Euclid Chemical filed a declaratory judgment action alleging that it did not infringe six patents and/or that five of the six patents were invalid. Euclid alleged that the patents were licensed exclusively to Vector Corrosion Technologies. Vector Corrosion convinced the lower court, in its counterclaim, that it owned one of the patents-in-suit based on a December 20, 2001 assignment agreement. Euclid Chemical appealed two remaining issues, one regarding the assignment’s conveyance. The Federal Circuit vacated the lower court’s decision and remanded the case for consideration of extrinsic evidence.

The ownership dispute involved U.S. Patent No. 6,217,742 (the “’742 patent”). The ’742 patent is a continuation-in-part of an earlier patent application that issued as U.S. Patent No. 6,033,553 (the “‘553 patent”). The ’742 patent, was however, issued on April 17, 2001, that is, before the December 20, 2001 assignment.

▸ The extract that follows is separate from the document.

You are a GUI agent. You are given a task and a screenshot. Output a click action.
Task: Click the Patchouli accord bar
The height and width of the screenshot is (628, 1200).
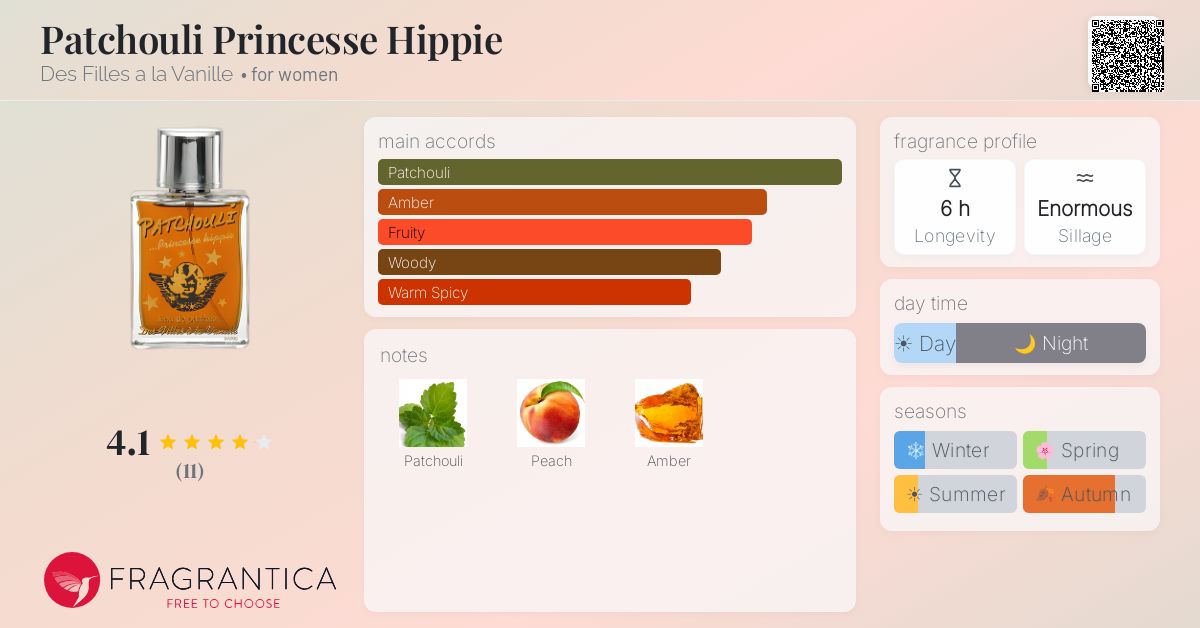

By applying Ohio law, the lower court found the assignment unambiguous because it contained language stating that it assigns “all rights in the ’553 patent and all continuations-in-part thereof.” Under Ohio contract law, external evidence could not be used to expound upon the contract meaning unless the contract was found ambiguous. The lower court, however, found the assignment contract unambiguous and therefore external evidence was barred.

The Federal Circuit disagreed with the lower court’s findings in its de novo review of the ruling, citing Sixth Circuit precedent and stating that “[a]mbiguity exists only where a term cannot be determined from the four corners of the agreement or where contract language is susceptible to two or more reasonable interpretations.” Although the district court was held correct that the assignment purported to convey “US Patent 6,033,553” and “any and all divisional applications, continuations, and continuations in part,” and that the ’742 patent is a continuation-in-part of the ’553 patent, “[t]he Assignment, however, also include[d] language that suggests that it was not intended to effect an assignment of the ’742 patent.”

The Federal Circuit pointed out that, while “applications” were referenced (i.e., in the plural), a single “issued US patent” was referred to in the singular. Had the assignee intended, through the assignment of “continuations in part” to assign other issued U.S. patents, it would be expected that the Assignment would have said that the inventor was assigning his “issued U.S. patents”—plural—and even recited the patent number of the issued ’742 patent. The Federal Circuit therefore found the assignment to be subject to at least two reasonable interpretations, thereby rendering the assignment ambiguous. The case was therefore remanded to the lower court to address the issue by allowing inspection of extrinsic evidence.

Judge Newman dissented in part with the ruling and argued that a trial was not necessary to determine whether it was intended to assign the ’742 patent, because the ’742 patent was for a different invention from the 553 patent and was fully known to Vector Corrosion. Looking to the assignment contract, Judge Newman showed that, in the assignment’s five enumerated listed items, only one issued patent was listed; namely, the ’553 patent. All four of the other listed items were applications. No mention was made in the assignment of the ’742 patent that issued eight months before the assignment was executed. Also, a second agreement existed (a “Consulting Agreement”), which also listed only the same “issued US patent 6,033,553.” Judge Newman therefore believed that the remand was due to “an abundance of caution” and that only one reasonable interpretation of the assignment was possible. That is, that the ’742 patent was not included in the assignment.

Practice Tip:

Patent assignees, and assignment contract drafters, should be diligent and ensure that any issued patents that stem from applications related to primary patents being assigned are explicitly listed in an assignment contract if the intention is indeed to assign such patents. Listings of the various application types that may stem from a parent in the language of assignment (i.e., divisionals, continuations, continuations-in-part, foreign applications, etc.) may be held ambiguous, and should not be relied upon, if some of those applications have already issued as patents.